Which symptoms might occur due to AV node dysfunction?

Answer 58

“Symptoms may include those directly related to bradycardia and low cardiac output or to worsening heart failure, angina, or intolerance to an essential medication.”

Question 59

In the setting of acute myocardial infarction (MI), what are the indications for pacing?

Answer 59

“AV block in acute MI is often transient, particularly in inferior infarction. The circumstances in which pacing is indicated in acute MI are persistent, second-or-third-degree AV block associated with bundle branch block. Pacing is generally not indicated in the setting of transiet AV block in the absence of intraventricular conduction delays or in the presence of fascicular block or first-degree AV block that develops in the setting of preexisting bundle branch block. Fascicular blocks that develop in acute MI in the absence of other forms of AV block also do not require pacing.”

Question 60

In the setting of bifascicular and trifascuclar block, what are the indications for pacing?

Answer 60

“Distal forms of AV conduction block may require pacemaker implantation in certain clinical settings. Patients with bifascicular or trifascicular block and symptoms, particularly syncope that is not attributable to other causes, should undergo pacemaker implantation. Pacemaking is indicated in asymptomatic patients with bifascicular or trifascicular block who experience intermittent third-degree, type II second-degree AV block or alternating bundle branch block.

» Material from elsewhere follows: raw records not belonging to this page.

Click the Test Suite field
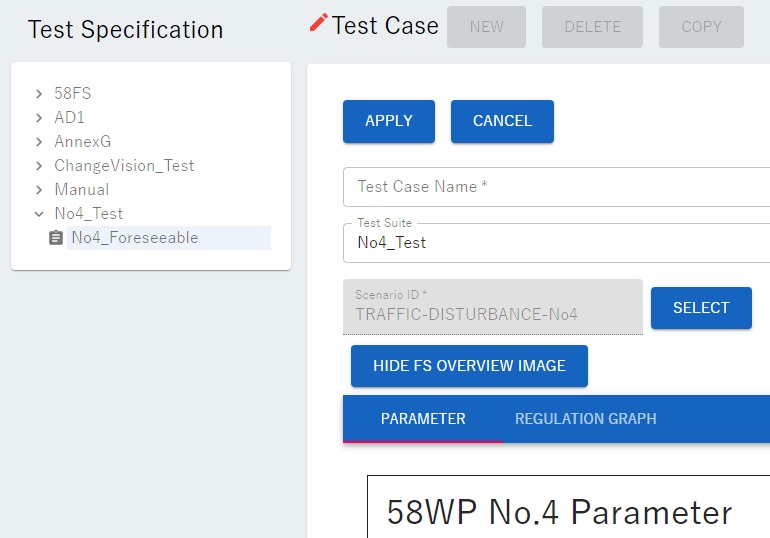Screen dimensions: 770x538 (x=556, y=243)
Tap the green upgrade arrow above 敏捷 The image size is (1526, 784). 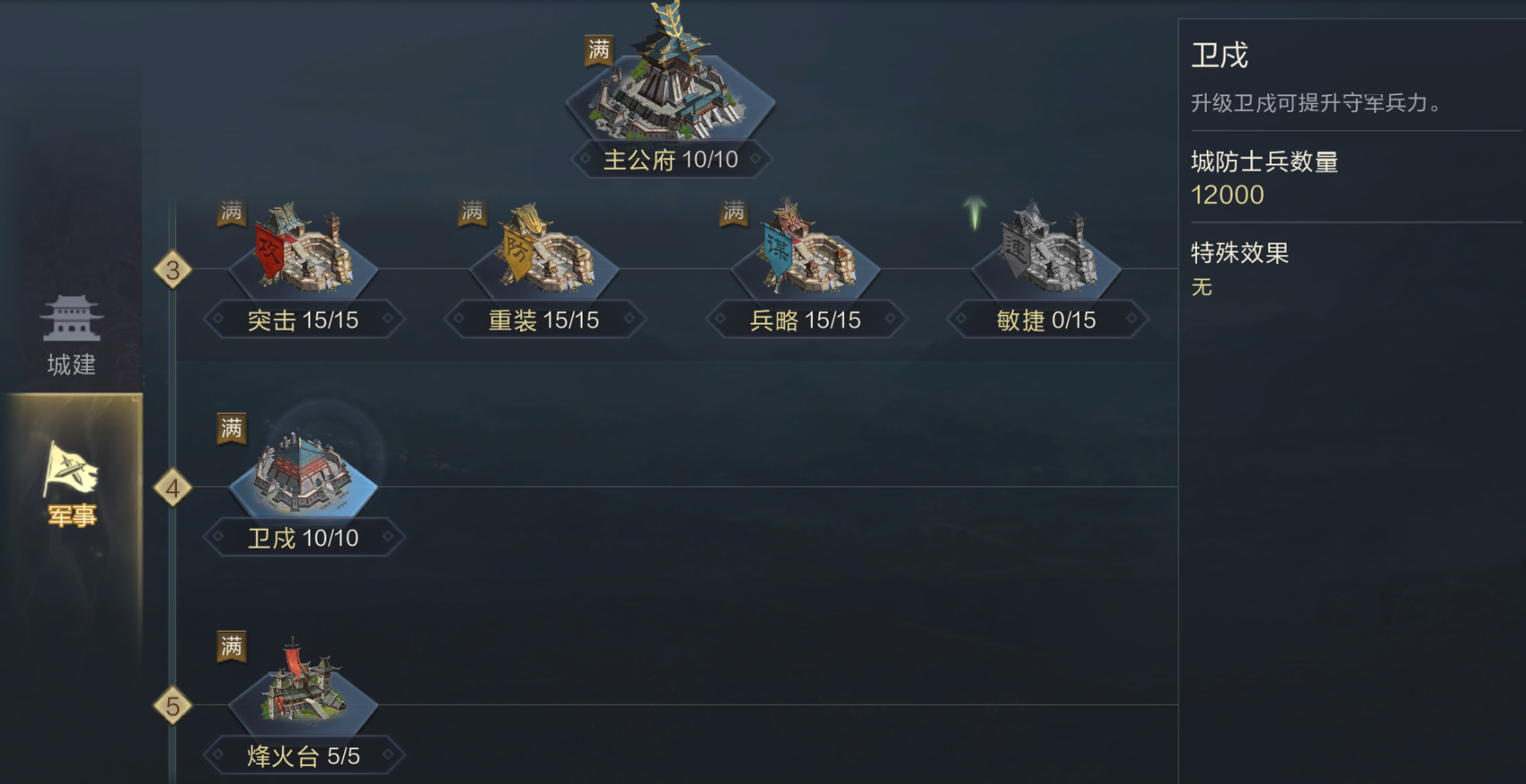click(x=975, y=213)
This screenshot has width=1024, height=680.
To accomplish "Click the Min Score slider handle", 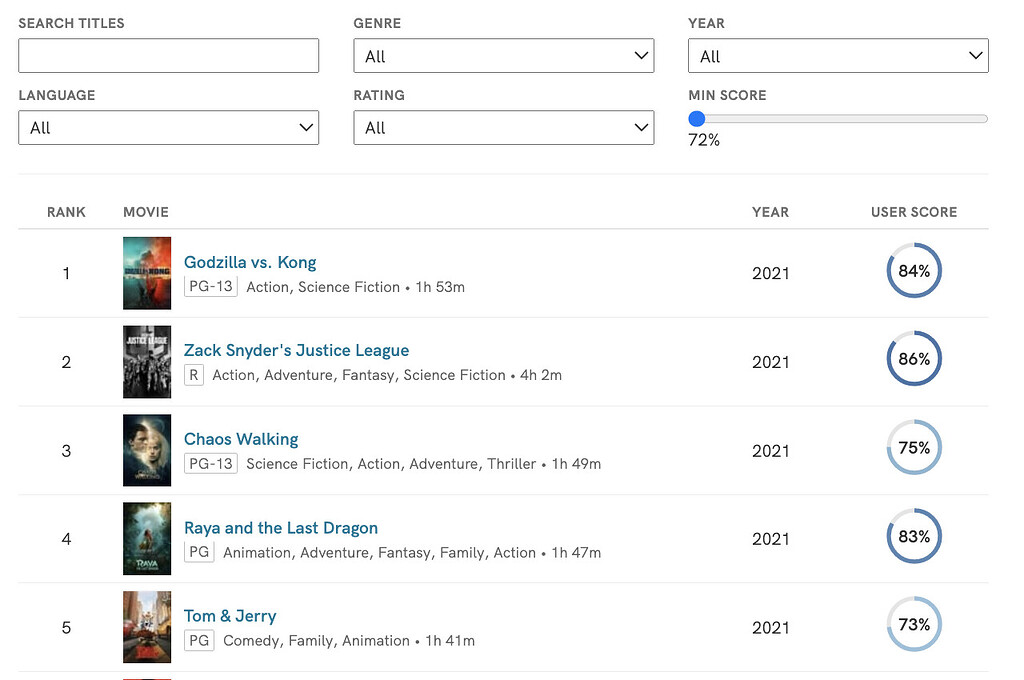I will (x=697, y=119).
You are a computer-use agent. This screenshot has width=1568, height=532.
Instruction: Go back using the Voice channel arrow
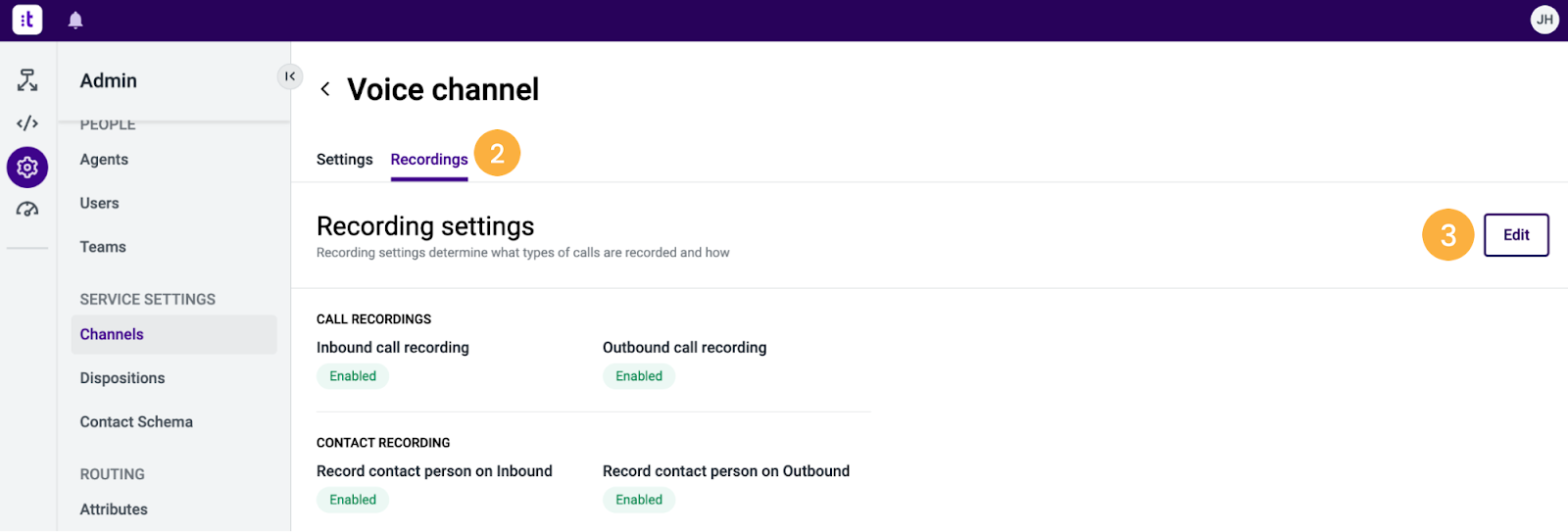pyautogui.click(x=325, y=89)
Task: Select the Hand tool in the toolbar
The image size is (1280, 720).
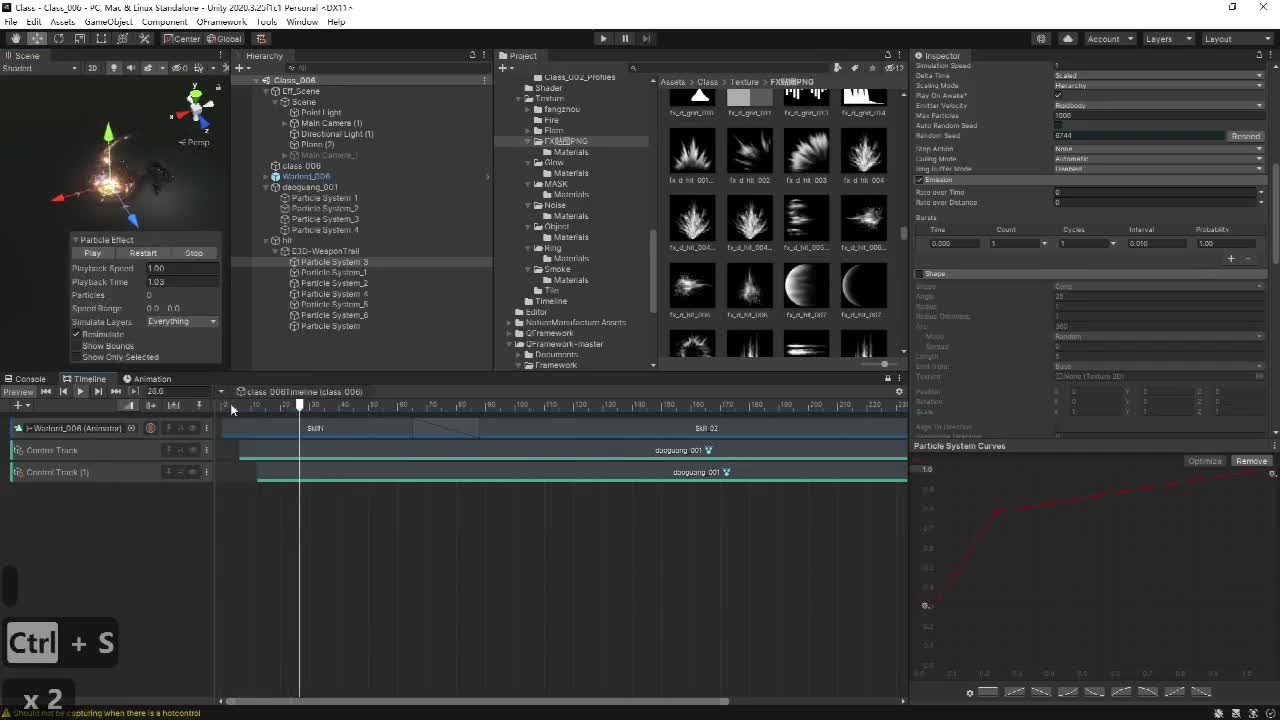Action: [x=15, y=39]
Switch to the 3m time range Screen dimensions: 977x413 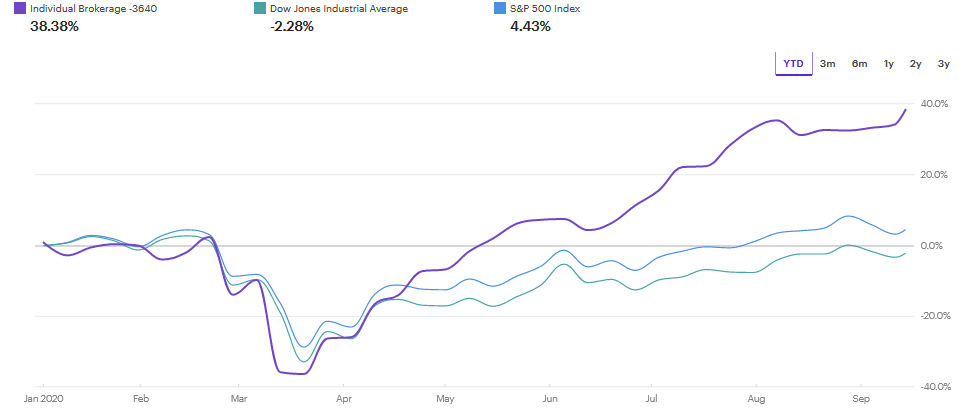coord(828,64)
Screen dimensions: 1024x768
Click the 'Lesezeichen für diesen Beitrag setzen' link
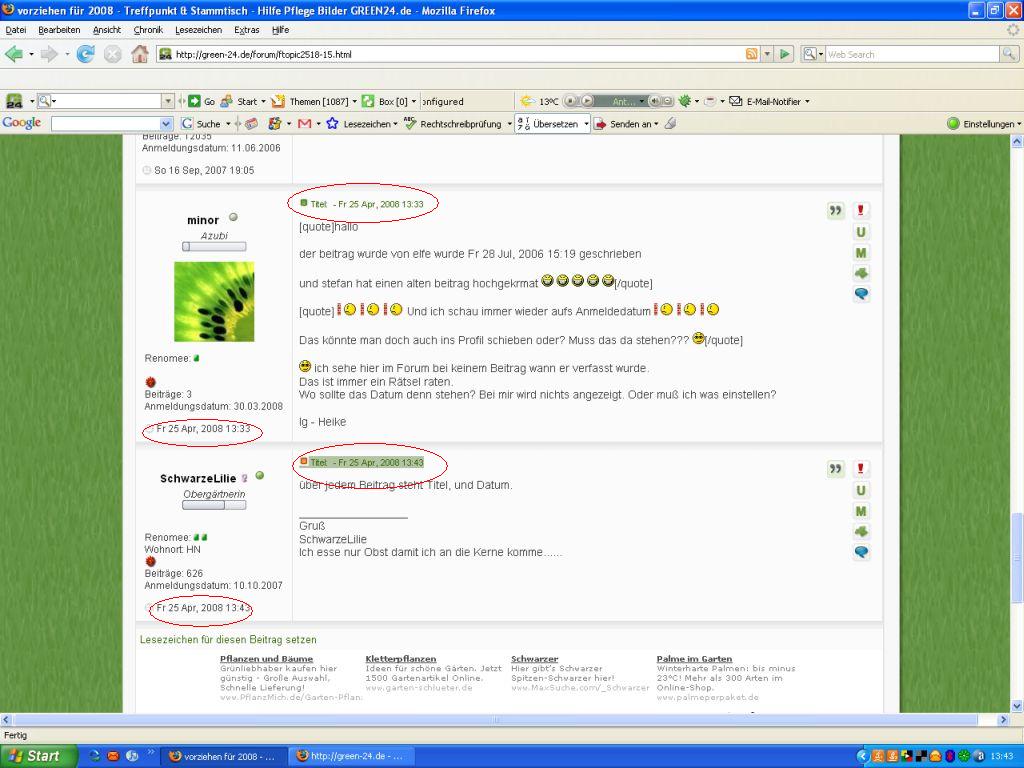pyautogui.click(x=228, y=639)
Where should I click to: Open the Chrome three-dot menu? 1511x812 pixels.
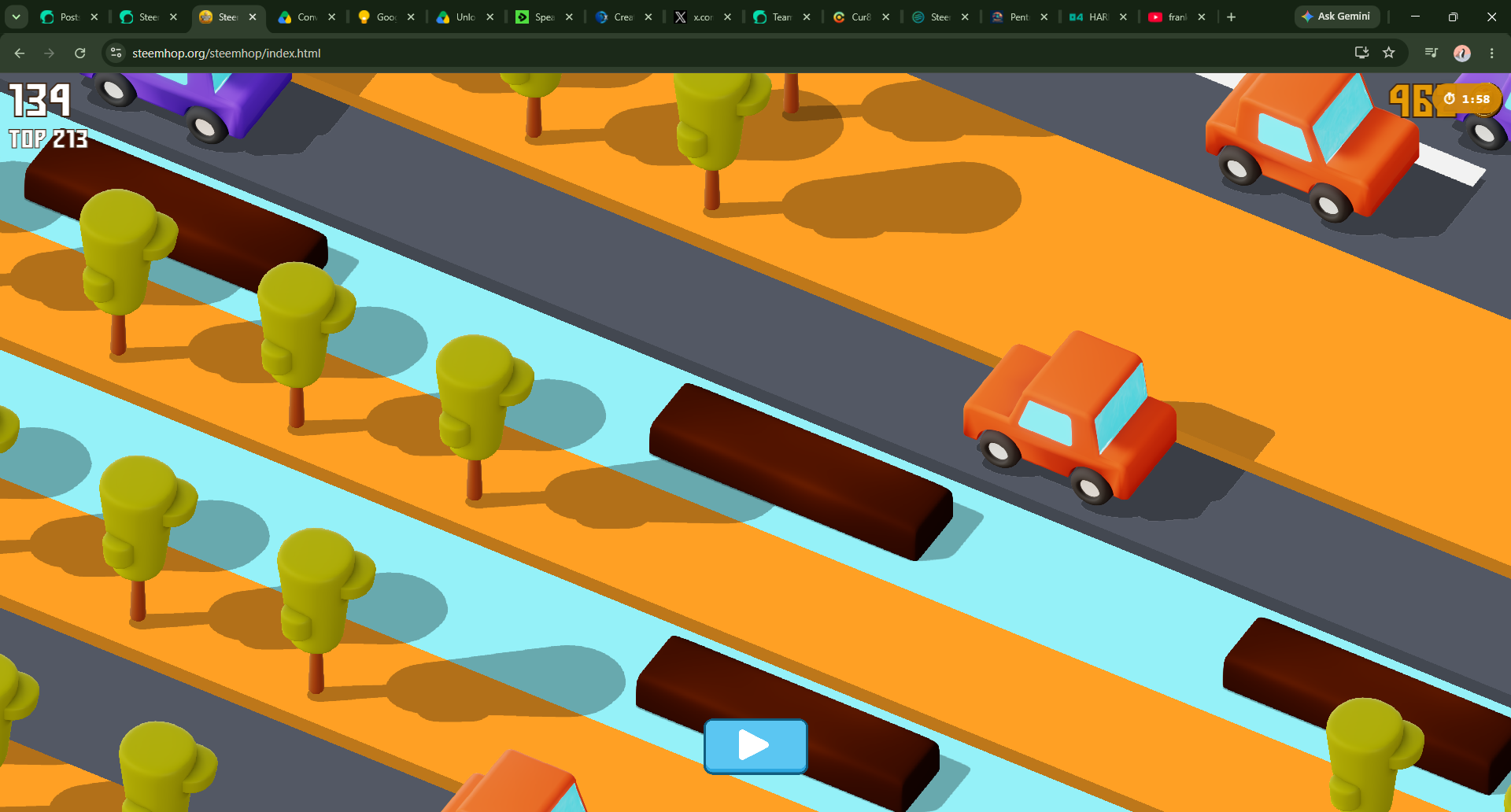tap(1491, 53)
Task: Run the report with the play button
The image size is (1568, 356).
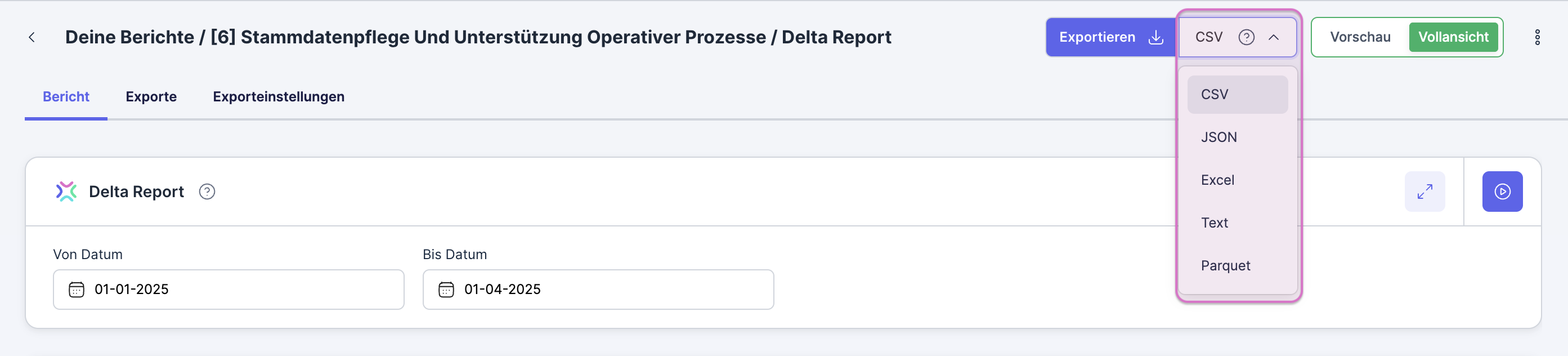Action: 1503,191
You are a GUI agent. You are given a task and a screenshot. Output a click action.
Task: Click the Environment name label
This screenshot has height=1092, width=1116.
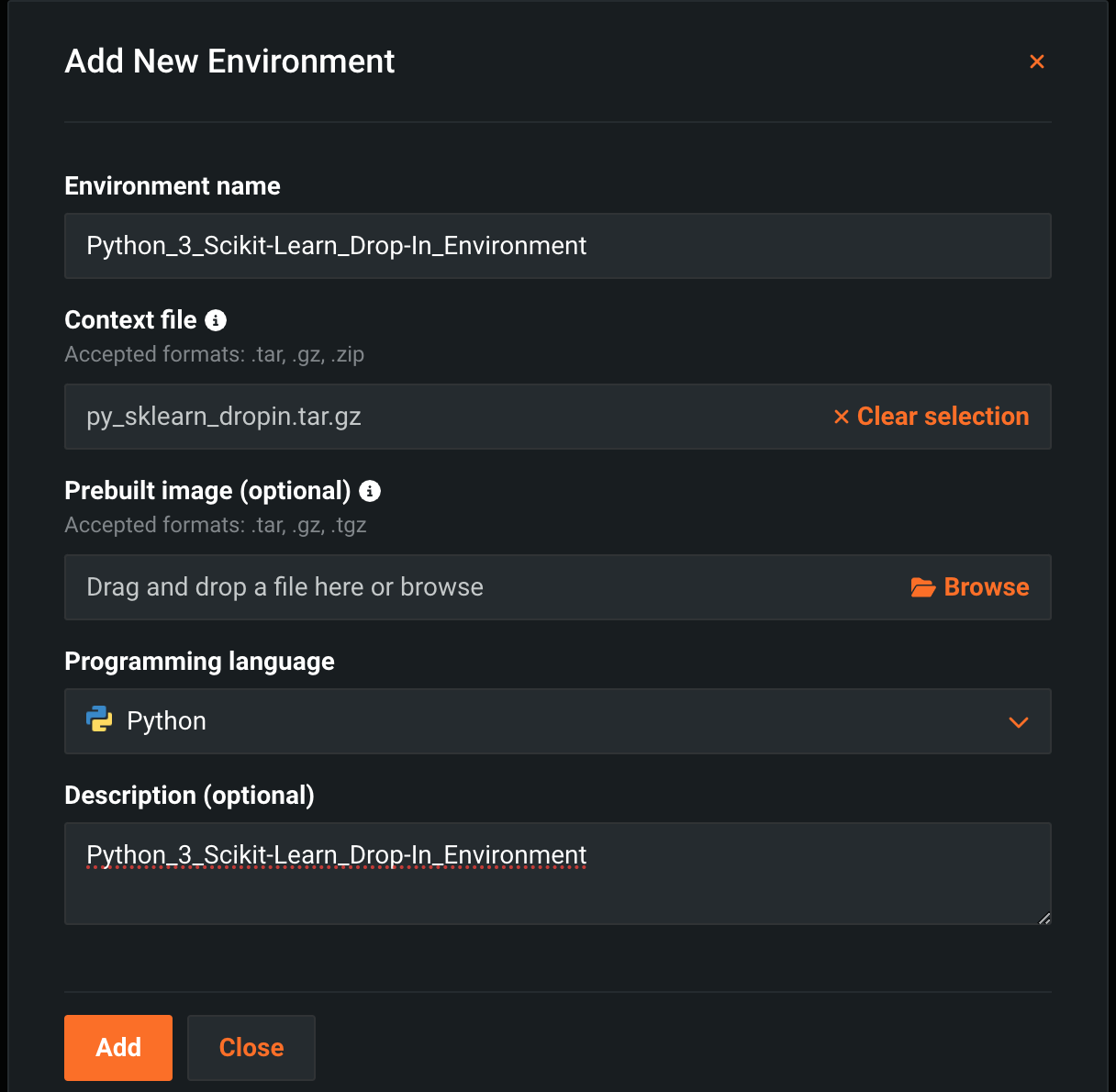click(173, 186)
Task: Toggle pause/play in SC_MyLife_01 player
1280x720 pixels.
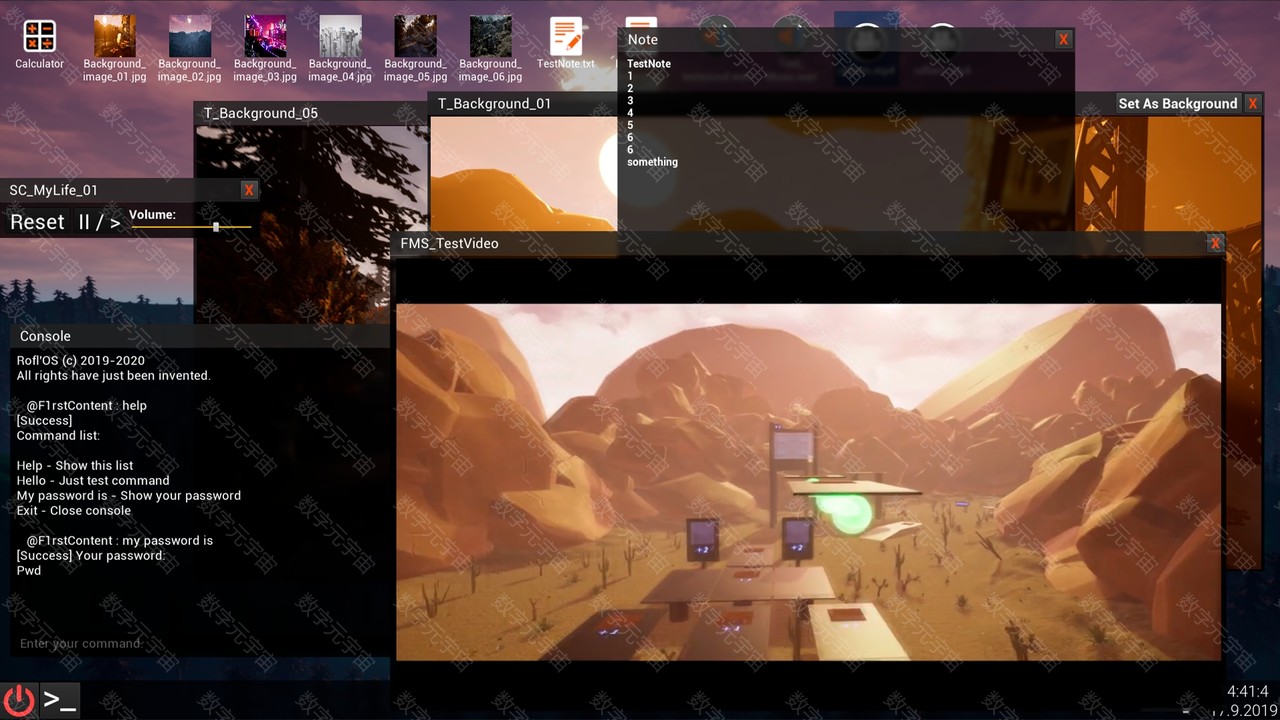Action: (99, 222)
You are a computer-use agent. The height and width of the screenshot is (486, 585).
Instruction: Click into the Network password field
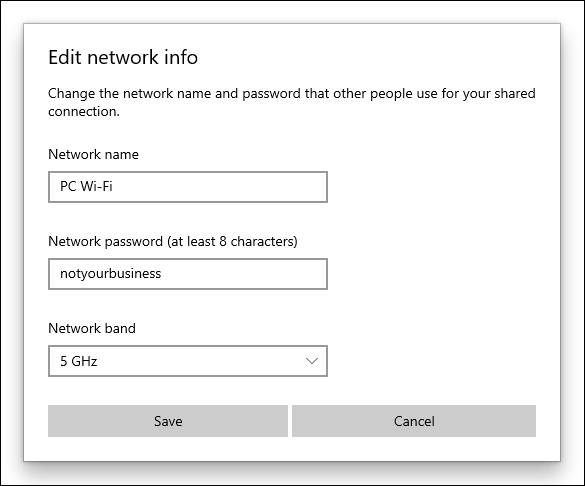tap(188, 274)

In patients with fascicular block who are undergoing electrophysiologic study, a markedly prolonged HV interval or block below the His at long cycle lenghts also may constitue an indication for permanent pacing. Patients with fascicular block and the neuromuscular diseases previously described should also undergo pacemaker implantation.”

Question 61

Single-(VVI) chamber pacing mode is associated with less benefits than dual-(DDD) chamber pacing mode in all patients.
True or False?

Answer 61

Unknown.
“In general, a pacing mode that maintains AV synchrony reduces complication sof pacing such as pacemaker syndrome and pacemaker-mediated tachycardia. This is particularly true in younger patients; the importance of dual-chamber pacing in the elderly, however, is not well established. Several studies have failed to demonstrate a difference in mortality rate in older patients with AV block trated with a single-(VVI) compared with a dual-(DDD) chamber pacing mode. In some of the studies that randomized pacing mode, the risk of chronic atrial fibrillation and stroke risk decreased with physiologic pacing. In patients with sinus rhythm and AV block, the very modest increase in risk with dual-chamber pacemaker implantation apperas to be justified to avoid the possible complications of single-chamber pacing.”